* _Raw data_
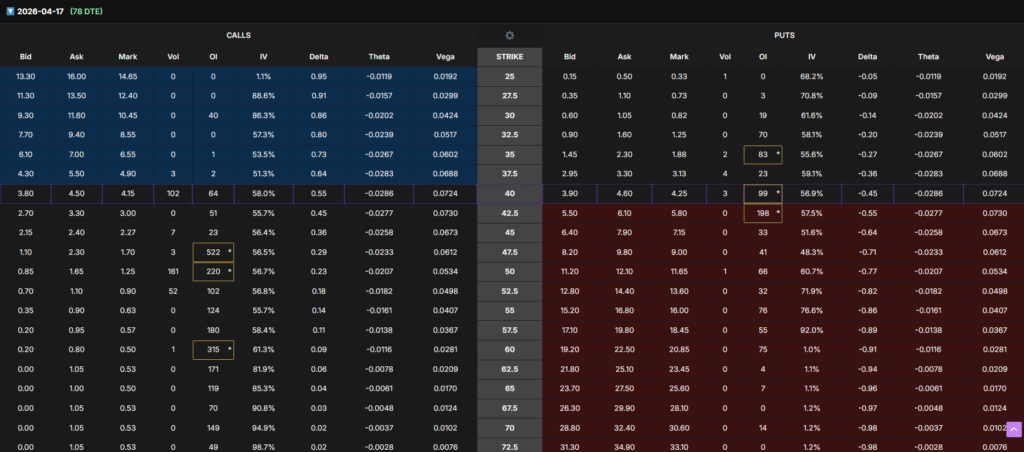Select the 50 strike cell
The width and height of the screenshot is (1024, 452).
pyautogui.click(x=510, y=271)
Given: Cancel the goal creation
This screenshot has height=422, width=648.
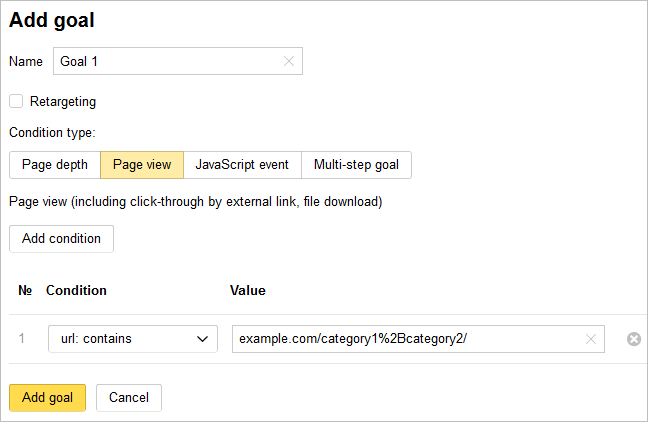Looking at the screenshot, I should (129, 397).
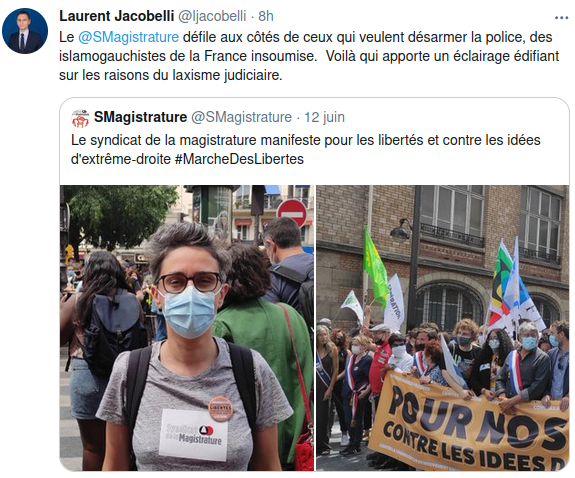Open the #MarcheDesLibertes hashtag
575x478 pixels.
click(x=239, y=159)
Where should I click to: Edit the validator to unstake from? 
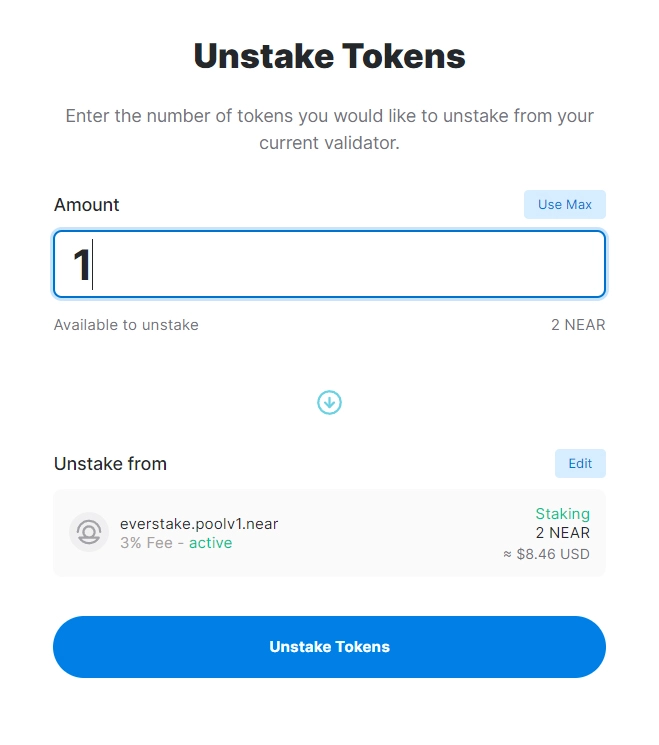click(x=580, y=463)
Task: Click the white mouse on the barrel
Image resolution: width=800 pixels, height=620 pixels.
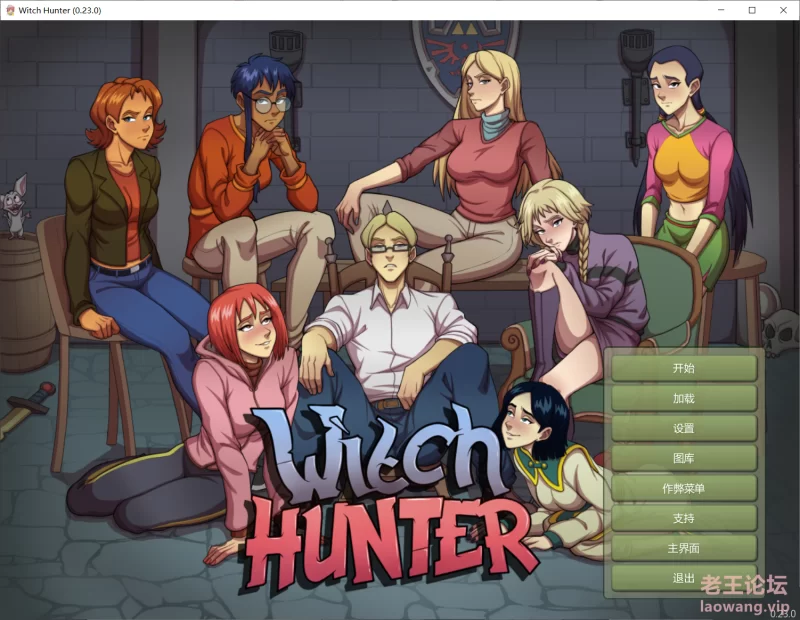Action: (17, 207)
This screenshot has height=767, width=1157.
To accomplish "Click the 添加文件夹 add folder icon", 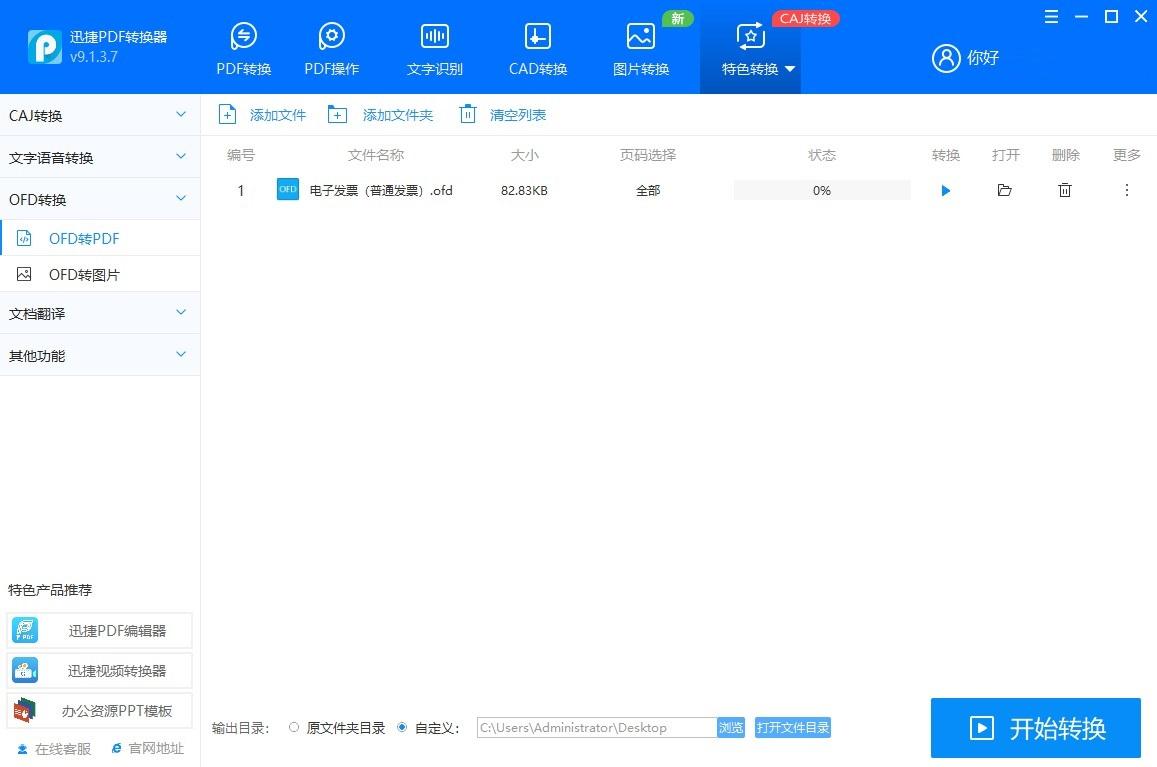I will pos(337,114).
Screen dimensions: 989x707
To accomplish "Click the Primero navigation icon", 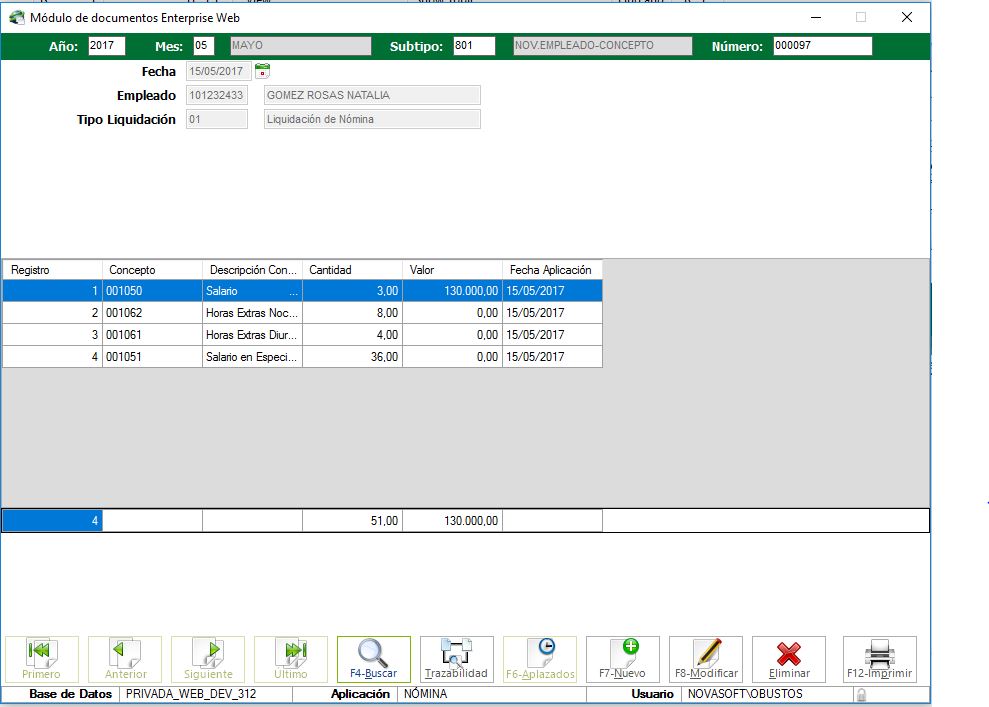I will [42, 659].
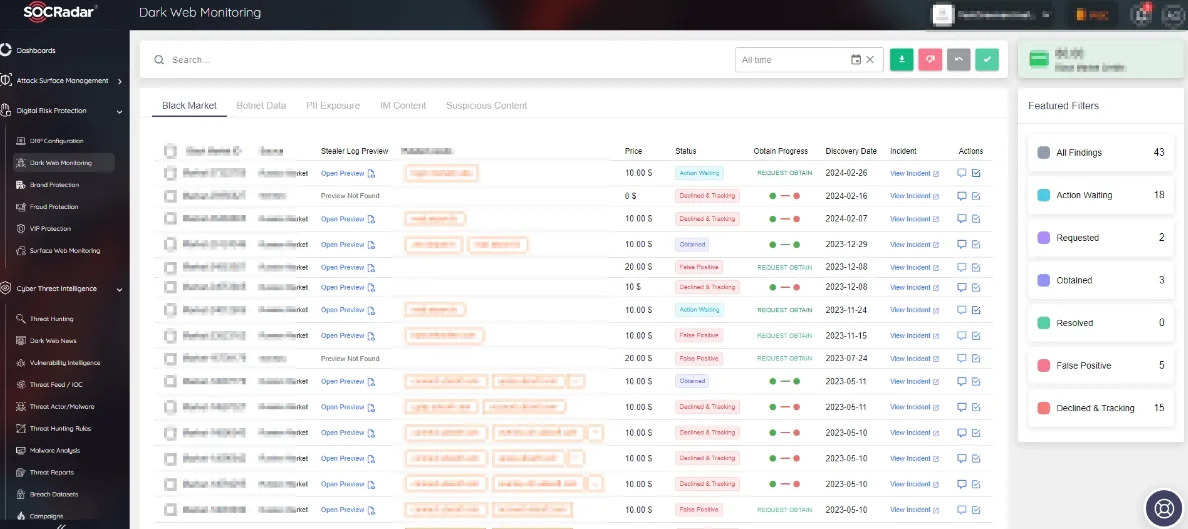1188x529 pixels.
Task: Tick the select-all checkbox in table header
Action: tap(170, 152)
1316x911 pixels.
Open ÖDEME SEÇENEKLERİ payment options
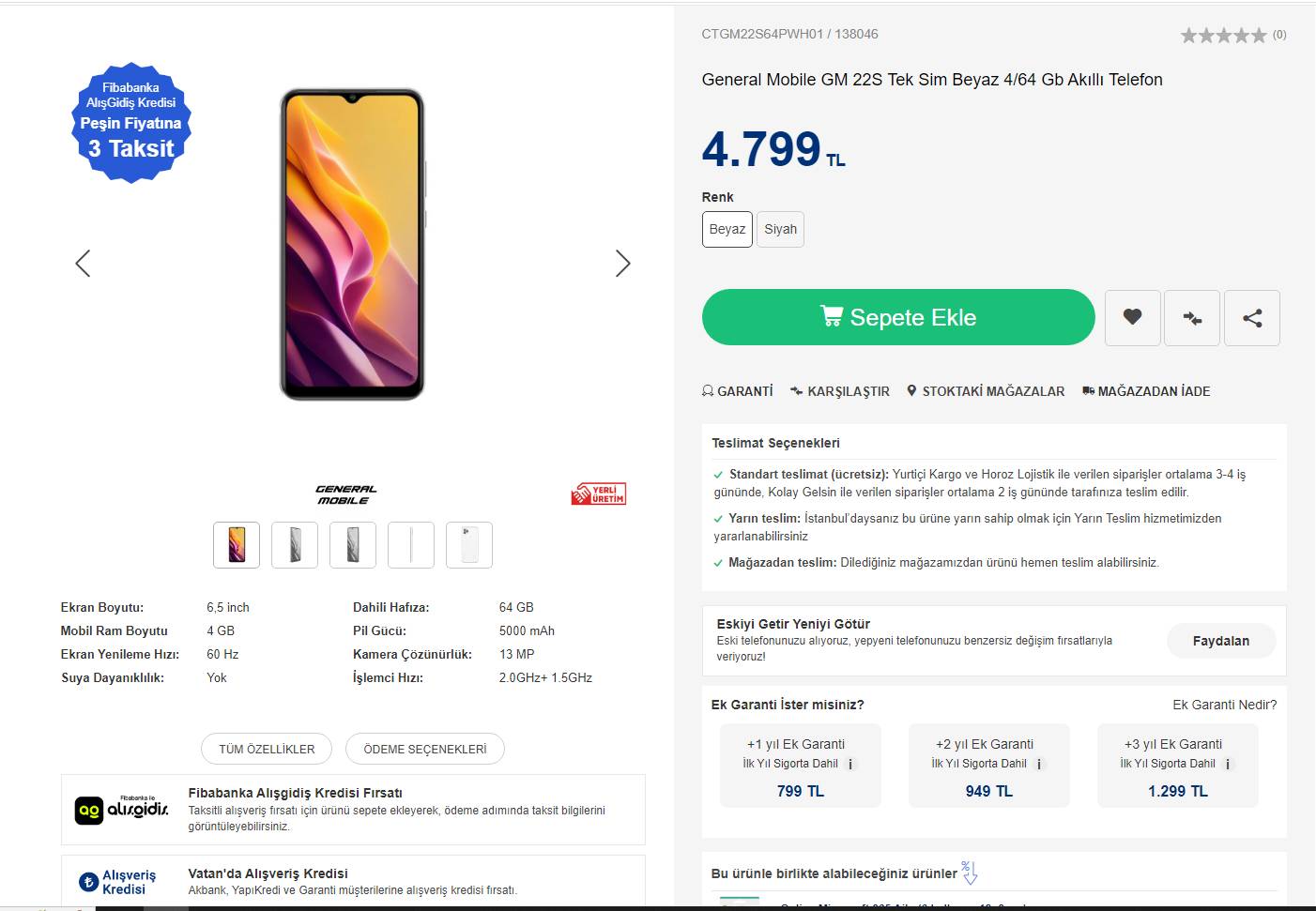tap(424, 749)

* _Task directions_
Print exactly, and only, the lines from the line containing "1316x911 pixels." to the last line of the material above, with every picture left out.

* _Answer area_
1316x911 pixels.
Open ÖDEME SEÇENEKLERİ payment options
tap(424, 749)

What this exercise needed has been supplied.